January 2010
Nomination: For Sidney Bechet [15 January 1954. From The Whitsun Weddings]
Larkin’s poems with jazz connections reflect the enormous importance that jazz played in his life and work. In his Introduction to All What Jazz (1970), his scalding attack on modernism in all the arts, he says: ‘Few things have given me more pleasure in life than listening to jazz. I don’t claim to be original in this: for the generations that came to adolescence between the wars jazz was that unique private excitement that youth seemed to demand.’ As his letters show, Larkin shared this subversive enthusiasm with Kingsley Amis and they were both insistent about their rigidly traditional tastes. I’ve always felt that the colloquial and ironic aspects of Larkin’s poetic language derive from both the stance and the language of the jazz musician much as the informality of popular song lyrics are reflected in some Auden
Sidney Bechet, who played clarinet and was pre-eminent in soprano saxophone, was born in New Orleans in 1897. He was active in the earliest manifestations of jazz in his home town but moved to Chicago in 1917. He first went to Europe with Will Marion Cook’s band the Southern Syncopators in 1919 and from then on was recognised as one of the most influential figures in jazz. He travelled widely in Europe and the USA, where he worked with Duke Ellington and Louis Armstrong, and finally lived in France from 1951 until his death in 1959.
In an article in the Guardian in 1960 Larkin said: ‘There are not many perfect things in jazz, but Bechet playing the blues could be one of them.’ The poem, ‘For Sidney Bechet’, was completed in January 1954 and included ten years later in The Whitsun Weddings. It’s not clear whether Larkin had any specific track in mind but in 1961 he nominated Bechet’s 1944 recording of Blue Horizon as one of his four Daily Telegraph Records of the Year and it was performed at his memorial service in Westminster Abbey in 1985. The poem about Bechet is set in New Orleans, which Larkin visited only in his imagination but he was steeped in all its jazz associations. He starts with ‘That note you hold’. There are quite a few long held notes in Bechet’s recordings which he sustains inimitably. Larkin goes on: ‘narrowing and rising’ – Bechet uses plenty of vibrato too. Then: ‘reflected on the water’ seems to refer to the maritime location of New Orleans (which had such tragic consequences with the flooding following Hurricane Katrina in 2005). The phrase ‘Oh, play that thing!’ was sometimes called out by jazz players and appears on several historic recorded tracks.

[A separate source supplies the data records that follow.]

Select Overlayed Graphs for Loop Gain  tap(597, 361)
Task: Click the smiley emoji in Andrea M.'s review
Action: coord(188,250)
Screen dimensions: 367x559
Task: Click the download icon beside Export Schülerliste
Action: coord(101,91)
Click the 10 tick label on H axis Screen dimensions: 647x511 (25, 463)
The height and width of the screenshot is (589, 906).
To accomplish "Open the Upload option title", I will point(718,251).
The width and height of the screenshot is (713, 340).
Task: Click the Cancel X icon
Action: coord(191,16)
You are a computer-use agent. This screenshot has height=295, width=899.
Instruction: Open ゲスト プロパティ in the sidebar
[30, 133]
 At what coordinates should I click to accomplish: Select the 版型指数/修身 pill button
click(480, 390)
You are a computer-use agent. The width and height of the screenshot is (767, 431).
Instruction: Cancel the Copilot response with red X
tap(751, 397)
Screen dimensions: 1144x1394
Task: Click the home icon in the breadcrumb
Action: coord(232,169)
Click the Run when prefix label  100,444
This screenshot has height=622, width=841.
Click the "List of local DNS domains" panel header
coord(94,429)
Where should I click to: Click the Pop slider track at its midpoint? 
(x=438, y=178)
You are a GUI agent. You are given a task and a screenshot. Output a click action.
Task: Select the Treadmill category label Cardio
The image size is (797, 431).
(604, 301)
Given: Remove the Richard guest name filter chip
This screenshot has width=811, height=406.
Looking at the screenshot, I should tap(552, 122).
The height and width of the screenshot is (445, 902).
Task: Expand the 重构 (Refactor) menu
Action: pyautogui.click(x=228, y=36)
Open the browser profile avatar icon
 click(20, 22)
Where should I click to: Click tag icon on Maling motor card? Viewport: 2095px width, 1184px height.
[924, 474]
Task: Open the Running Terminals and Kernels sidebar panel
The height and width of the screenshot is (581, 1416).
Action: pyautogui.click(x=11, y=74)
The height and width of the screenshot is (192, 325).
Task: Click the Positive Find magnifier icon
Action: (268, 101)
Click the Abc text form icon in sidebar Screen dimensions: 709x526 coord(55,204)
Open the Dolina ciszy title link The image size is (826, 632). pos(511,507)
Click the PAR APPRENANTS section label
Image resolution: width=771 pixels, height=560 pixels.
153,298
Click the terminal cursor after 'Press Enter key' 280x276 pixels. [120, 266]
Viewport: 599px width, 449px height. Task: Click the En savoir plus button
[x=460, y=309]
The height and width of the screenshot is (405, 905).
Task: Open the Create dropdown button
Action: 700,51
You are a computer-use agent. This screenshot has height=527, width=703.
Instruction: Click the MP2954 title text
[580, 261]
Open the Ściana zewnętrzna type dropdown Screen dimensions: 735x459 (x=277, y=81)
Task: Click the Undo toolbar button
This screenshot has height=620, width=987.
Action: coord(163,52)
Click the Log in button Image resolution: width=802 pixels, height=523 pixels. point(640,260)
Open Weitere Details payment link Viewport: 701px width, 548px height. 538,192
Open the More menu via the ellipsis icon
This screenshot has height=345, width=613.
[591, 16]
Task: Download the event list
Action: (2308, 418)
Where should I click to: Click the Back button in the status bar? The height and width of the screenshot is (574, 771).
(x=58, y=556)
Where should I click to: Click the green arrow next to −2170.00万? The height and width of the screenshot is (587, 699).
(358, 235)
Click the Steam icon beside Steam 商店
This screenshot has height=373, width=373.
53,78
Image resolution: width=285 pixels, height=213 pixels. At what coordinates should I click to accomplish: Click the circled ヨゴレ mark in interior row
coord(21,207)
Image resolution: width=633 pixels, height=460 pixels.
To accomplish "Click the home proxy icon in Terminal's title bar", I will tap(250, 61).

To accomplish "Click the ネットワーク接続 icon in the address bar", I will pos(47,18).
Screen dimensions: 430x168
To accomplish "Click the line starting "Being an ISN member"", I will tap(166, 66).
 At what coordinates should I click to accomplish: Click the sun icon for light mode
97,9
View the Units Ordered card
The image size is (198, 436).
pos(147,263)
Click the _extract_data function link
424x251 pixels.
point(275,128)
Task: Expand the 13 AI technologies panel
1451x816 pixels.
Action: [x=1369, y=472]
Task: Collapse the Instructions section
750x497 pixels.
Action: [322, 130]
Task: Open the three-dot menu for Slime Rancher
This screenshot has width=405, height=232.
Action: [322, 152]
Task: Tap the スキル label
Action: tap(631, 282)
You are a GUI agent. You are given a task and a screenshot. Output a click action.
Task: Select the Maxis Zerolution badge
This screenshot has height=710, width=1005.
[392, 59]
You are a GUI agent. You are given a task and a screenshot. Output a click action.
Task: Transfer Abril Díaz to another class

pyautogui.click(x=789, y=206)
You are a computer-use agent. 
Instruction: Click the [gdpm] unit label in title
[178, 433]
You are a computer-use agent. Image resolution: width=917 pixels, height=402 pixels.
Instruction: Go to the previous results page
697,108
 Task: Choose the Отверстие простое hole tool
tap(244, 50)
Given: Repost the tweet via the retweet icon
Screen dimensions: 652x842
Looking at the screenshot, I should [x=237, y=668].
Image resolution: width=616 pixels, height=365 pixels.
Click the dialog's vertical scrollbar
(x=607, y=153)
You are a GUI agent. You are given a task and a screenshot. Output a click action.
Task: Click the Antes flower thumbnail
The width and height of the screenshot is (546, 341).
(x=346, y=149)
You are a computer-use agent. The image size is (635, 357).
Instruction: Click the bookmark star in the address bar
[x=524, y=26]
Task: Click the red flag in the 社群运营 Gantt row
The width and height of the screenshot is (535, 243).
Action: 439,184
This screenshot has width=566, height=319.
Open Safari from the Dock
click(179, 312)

Larkin goes on to describe the mixed clientele in the French Quarter where there are expensive ‘Sporting-house girls’ alongside scholars manqués (that is, merely enthusiasts) who are immersed in ‘personnels’, the discographical details that show who played what where and when. The mythical New Orleans is also referred to as Storyville and Crescent City. Everything about it and its music is seen as positive – ‘an enormous yes’ and ‘the natural noise of good’.
Finally – as I have always understood it – Larkin takes a crack at classical music when he says ‘Scattering long-haired grief and scored pity’. He would have known that Bechet, like some early jazz musicians, could not read music. So the ‘long-hairs’ must be the serious musicians and ‘scored’ presumably means notated music as opposed to improvisation, which often makes the difference between the straight and the swung.